# If you’re going to San Francisco, you’re going to meet some gentle people there…” # - Scott McKenzie
Since I was young there’s been many figures in my family who’ve stood out and been influential on how my own personal universe has been shaped. I’ve talked about an unforgettable uncle on my dad’s side before called John but like every family I’ve had other people growing up who’ve not necessarily been blood-related but who we’ve still thought of a close friends.
Unfortunately this year, we’ve lost one such family friend who I actually thought of as an uncle and who my brother kind of looked on as a grandfather figure since our grandparents died when we were both quite young.
“Uncle Patrick” from Plymouth was the partner of a cousin of my mother and who we first met when he made trips up with Jeffrey his partner to see a great aunt of ours. He was an ex-merchant seaman so had a huge interest in liners and shipping, and when our great-aunt and then Jeffrey passed away almost 15 years ago, my parents kept in touch with Patrick and he would join us on family holidays to Bamburgh and visit at least once a year.
He was someone who was just always there for us, not in the shoulder to cry on kind of way, but just a constant figure in our lives, and his visits became expected and looked forward to. He had an infectious laugh and the loudest voice in church when our family attended Sunday masses. He’d mix up and pronounce places in the northeast in the funniest southeast ways, like Bamburgg (for Bamburgh) and Chillington Road (for Chillingham Road). And on every holiday I’ve gone on in my adult life on my own and then now with my wife, I’ve always sent Patrick a postcard of our travels cos he was always interested in world travel, because of his profession before he retired. But on this year’s holiday I’ll have one less postcard on my list to send and it’s this fact that’s brought it home to me how much I’ll miss him.
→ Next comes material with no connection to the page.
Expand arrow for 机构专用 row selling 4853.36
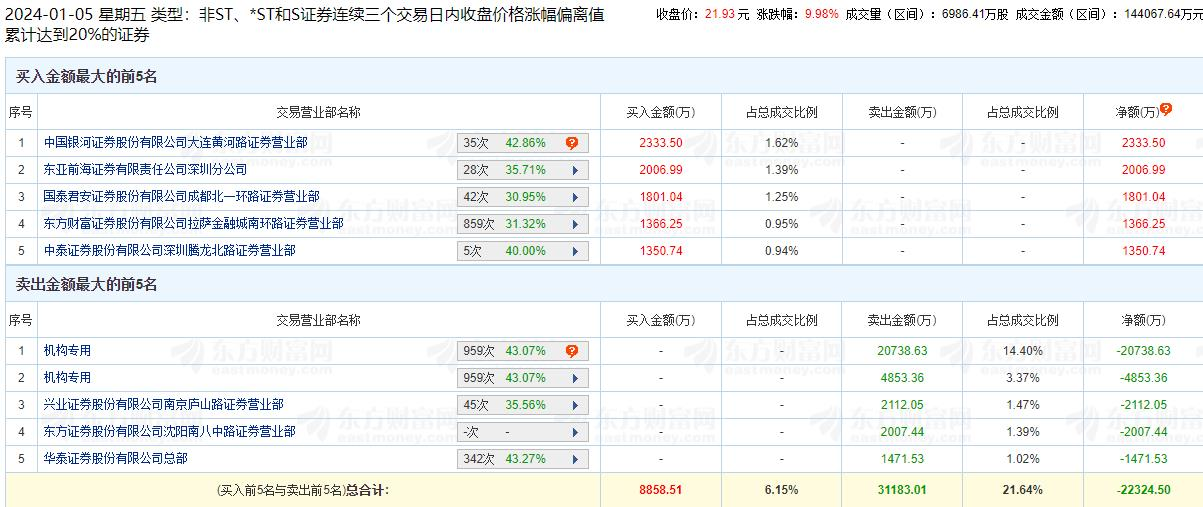The height and width of the screenshot is (507, 1203). 575,378
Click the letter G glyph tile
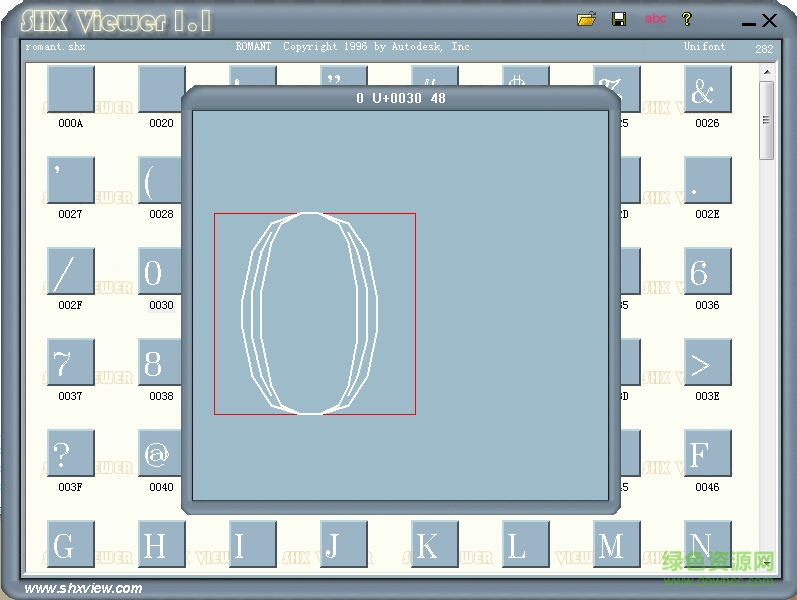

When we got the news to say he’d suddenly passed away I couldn’t really take it in, perhaps because he lived at the other end of the country and we didn’t see him every day, but I each year when he came to visit either in Summer and at Christmas, I’d taken it upon myself to pick him up at the local bus station (he would always make a mega 10-hour journey up to our hometown on a coach – which by his mid-70s was perhaps a marker for how much of a real-life adventure traveller he truly was. Each year too he’d take himself off on at least two cruises, to the Norwegian fjords, around the Med, and was even planning an epic cruise to Alaska for this coming year.
When we were first going out, my wife and I rented his caravan down in Looe on a couple of occasions, and Patrick even acted as tour guide for us on our first day to orientate us around the small towns on the south coast. Visiting places like Polperro, Truro, the Eden Project and even Land’s End (weirdly on September the 11th, 2001) are memories we couldn’t have if it wasn’t for the kindness of Patrick.
I’m aware that this has been an even more rambling post than readers have become accustomed to on this blog, but I felt I just needed to have a kind of “stream of consciousness” post, which reflected how I thought and still do think of this man, who featured so significantly in our family’s life over the past two decades. I’ll remember him in lots of different ways and for all of the things that I’ve talked about above, but most of all, his example of always holding onto a sense of adventure and thirst for life, no matter what ailments you have, will probably stick with me most.
We’ll miss you a lot, Uncle Travelling Pat.